With profits from the well-made products wisely being reinvested into research and development, they were able to come up with great technical improvements. One of the most lucrative products was the "Spartan Executive", a luxury model and aviation legend. It was built for the comfort and luxurious tastes of the rich oilmen, rivaling the comfort of the most opulent limousines of the day.
Skelly sold Spartan to billionaire J. Paul Getty in the late 1930's.
When the U.S. became involved in the war Getty threw himself into the operation of running the plant, receiving a contract to build Navy trainers. At the end of the war, Getty had to decide where to take the company. There were quite a few options on the table: 5-passenger airplanes, a new type of automobile and a radically designed travel trailer. With the great need for housing after the war, Getty determined that trailer manufacturing would be the way to go.
from the Spartan Trailer History page:
The first prototype was made in the summer of 1945 using aircraft design similar to the Spartan Executive without much concern for other trailers trailer design of the time. They were out to produce the best product on the market. Using building techniques and designs that they had mastered in the aircraft building industry. By mid 1945 the pilot model had been completely road tested and a small production run of 100 was scheduled.
True to their intent, Spartan spared no expense on these trailers. They were of the highest quality and sleekest design employing the monocoque building technique used in airplane manufacturing. They were truly the "Cadillac" of trailers. When we compare the price of a brand new home in Levittown for under $8000 including the land the 25 foot Spartan Manor at close to $4000, it was rather expensive.

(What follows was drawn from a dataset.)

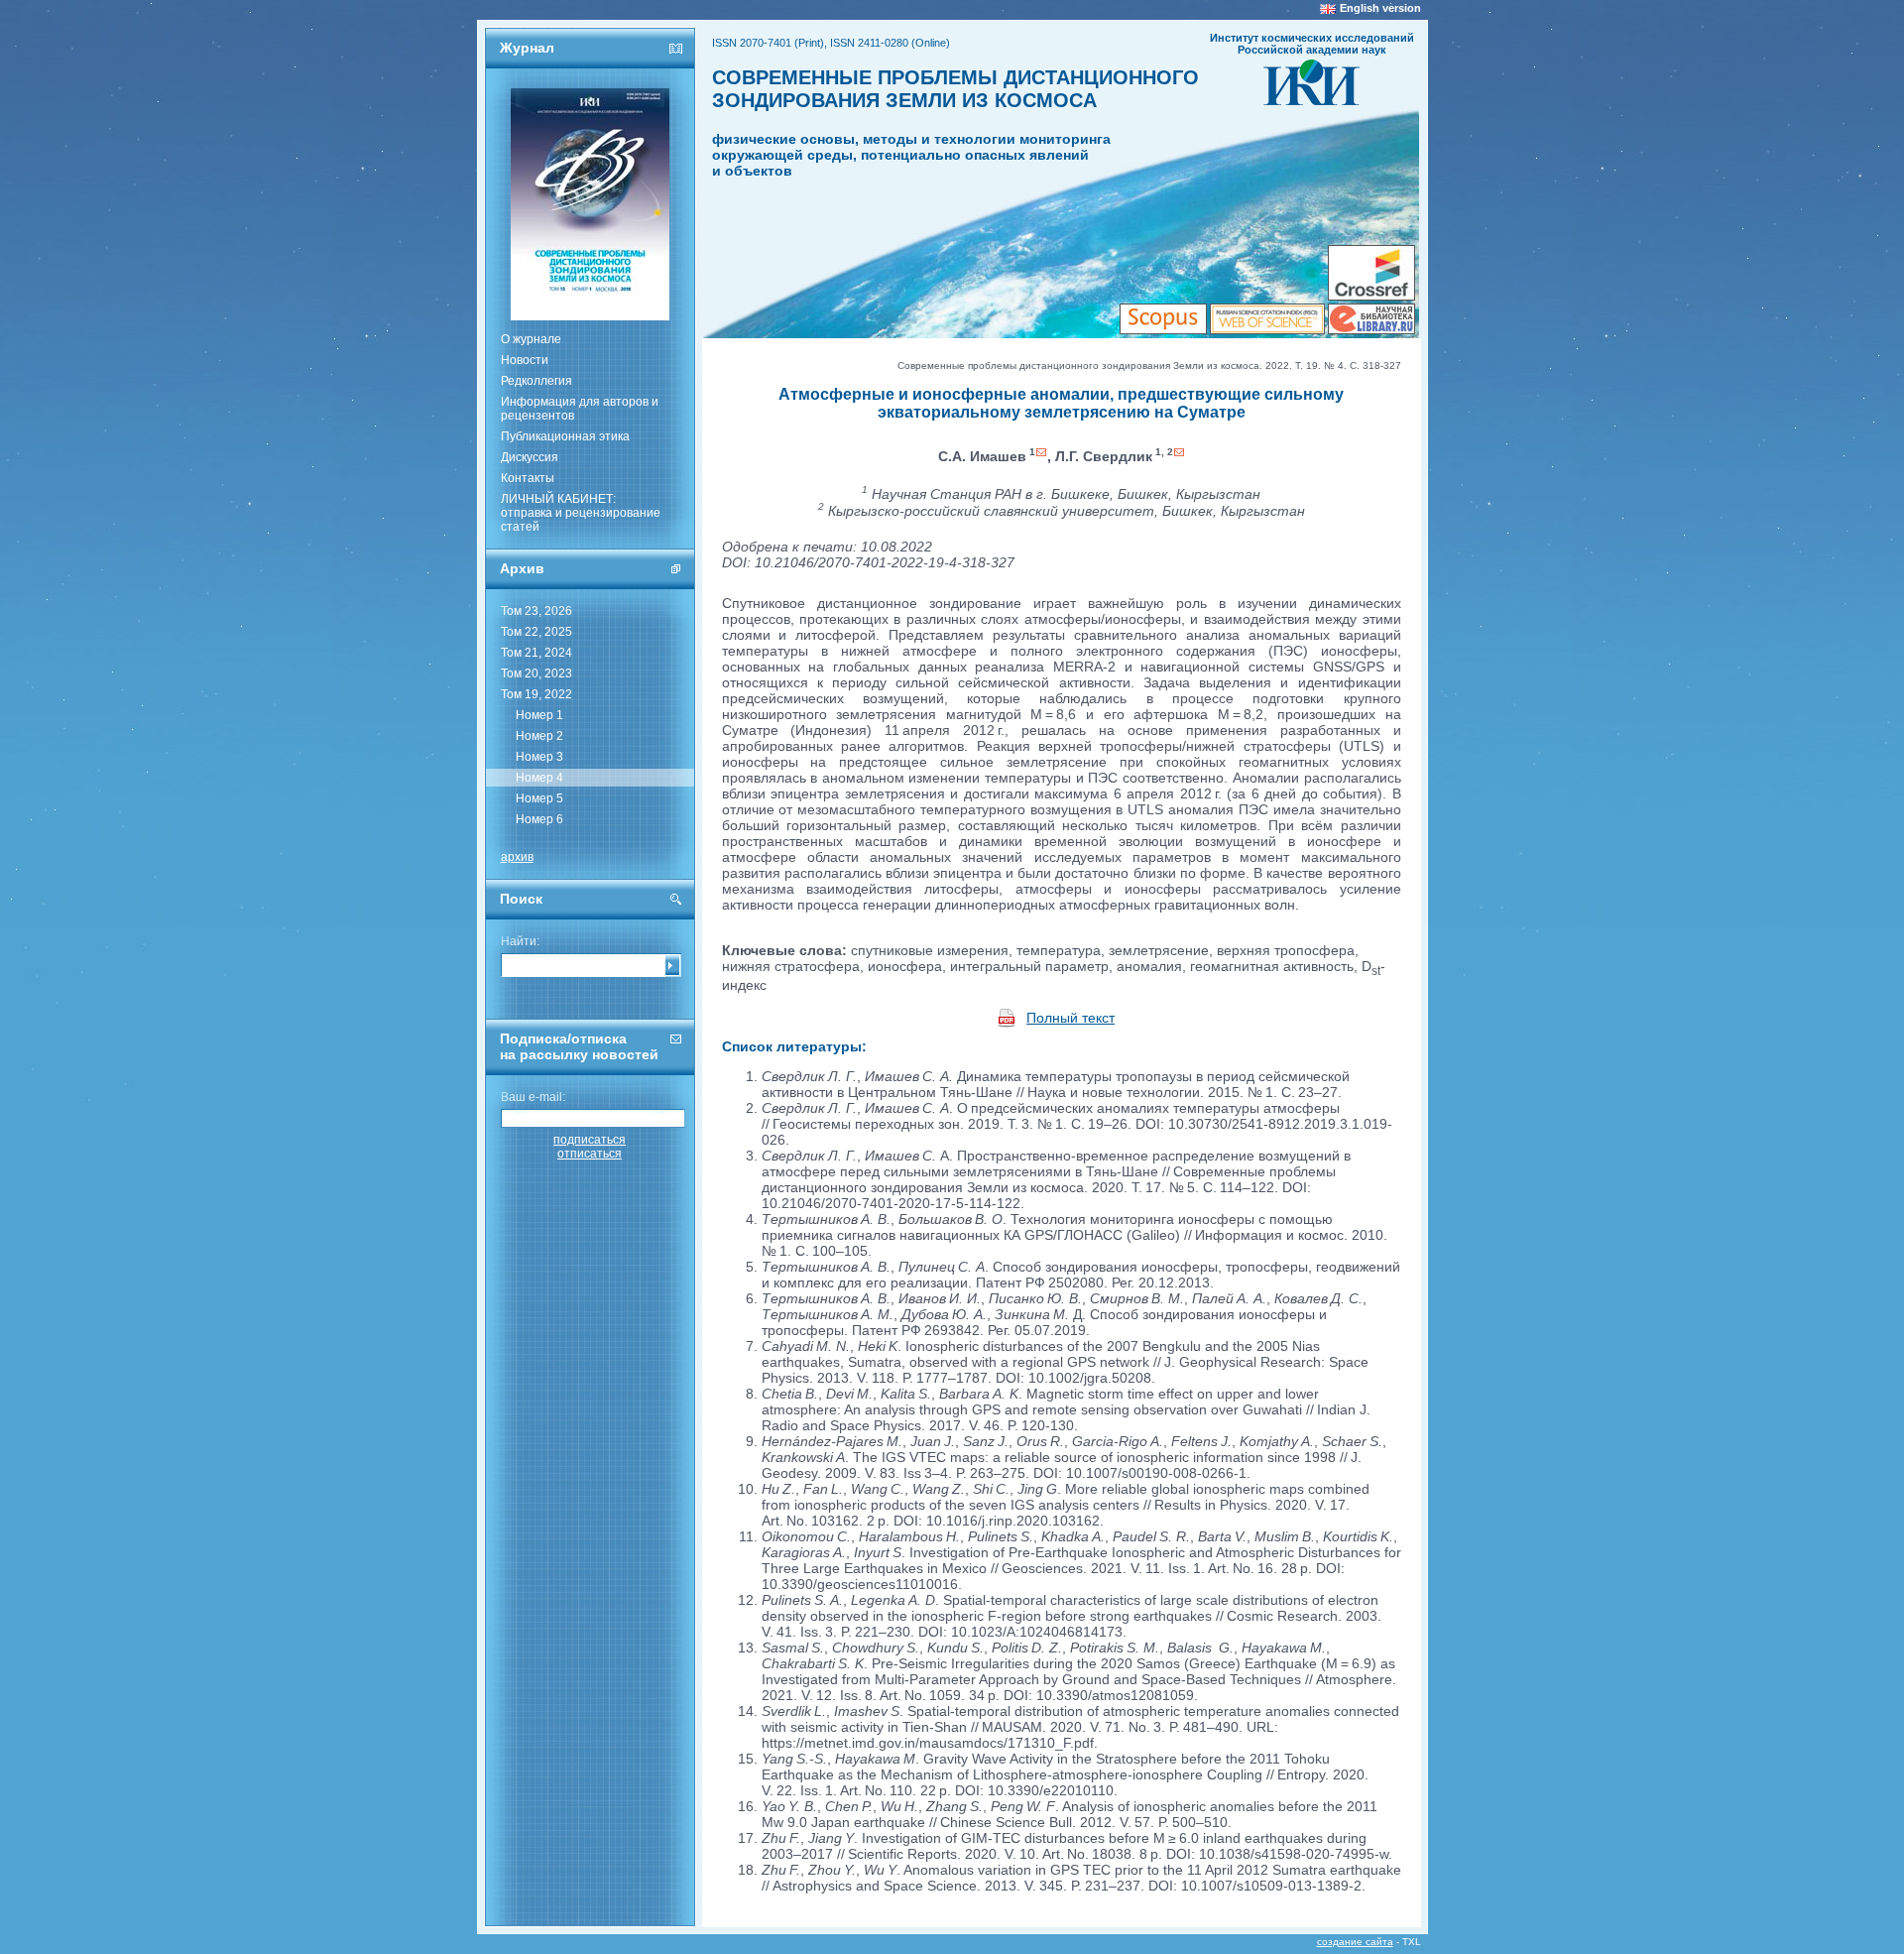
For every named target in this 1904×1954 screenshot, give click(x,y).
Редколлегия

The first models rolling off the production line in the mid 40's to early 50's could be considered true travel trailers in every sense with the largest reaching around 35 feet long. As the interstate highway system began to come into existence things would change.

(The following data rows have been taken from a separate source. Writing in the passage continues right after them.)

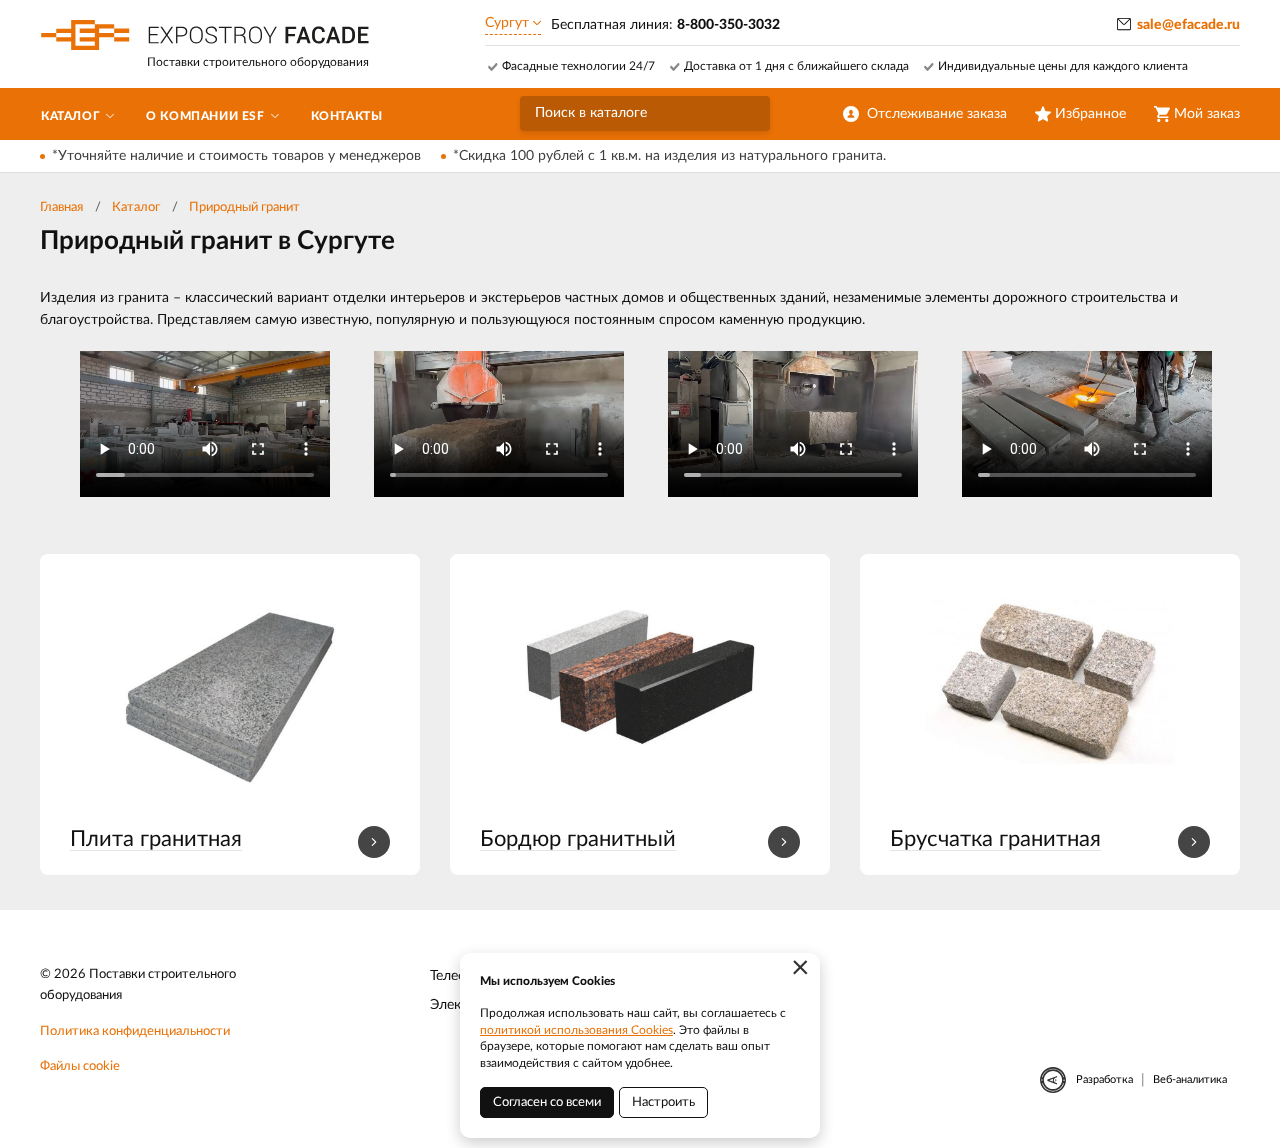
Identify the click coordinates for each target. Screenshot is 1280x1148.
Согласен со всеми (547, 1102)
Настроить (663, 1102)
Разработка (1104, 1079)
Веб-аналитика (1190, 1079)
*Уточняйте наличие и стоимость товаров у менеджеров (236, 156)
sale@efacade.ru (1188, 25)
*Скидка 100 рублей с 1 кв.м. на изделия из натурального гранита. (669, 156)
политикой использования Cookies (576, 1030)
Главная (61, 207)
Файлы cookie (80, 1066)
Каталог (136, 207)
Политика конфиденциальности (135, 1031)
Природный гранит (244, 207)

The company started making much larger trailers, or homes as Spartan preferred to call them. They were furnished in the latest of styles from couches to window coverings. The 50's saw a great rise in the number of competing trailer manufacturing companies. Most offering models priced much below that of Spartan. In 1958, to stay competitive, Spartan introduced 2 new lines of trailers. The "Sparcraft" an all aluminum and riveted trailer constructed with less appealing styling than the Spartan. The super economy line the "Sparlane" was a basic boxy affordable mobile home.
1961 marked the final year of production. At this time Spartan had a very extensive line of trailers with 19 models. The largest reaching 10 feet wide by 55 feet long. A fleet of 29 2-ton Internationals was used to deliver these large homes. In 1962 the plant closed and the company went into the insurance and financial business, under the name of the Minnehoma Insurance Co., After closing its plant, Spartan sold its name to the Spartan School of Aeronautics, which continues today.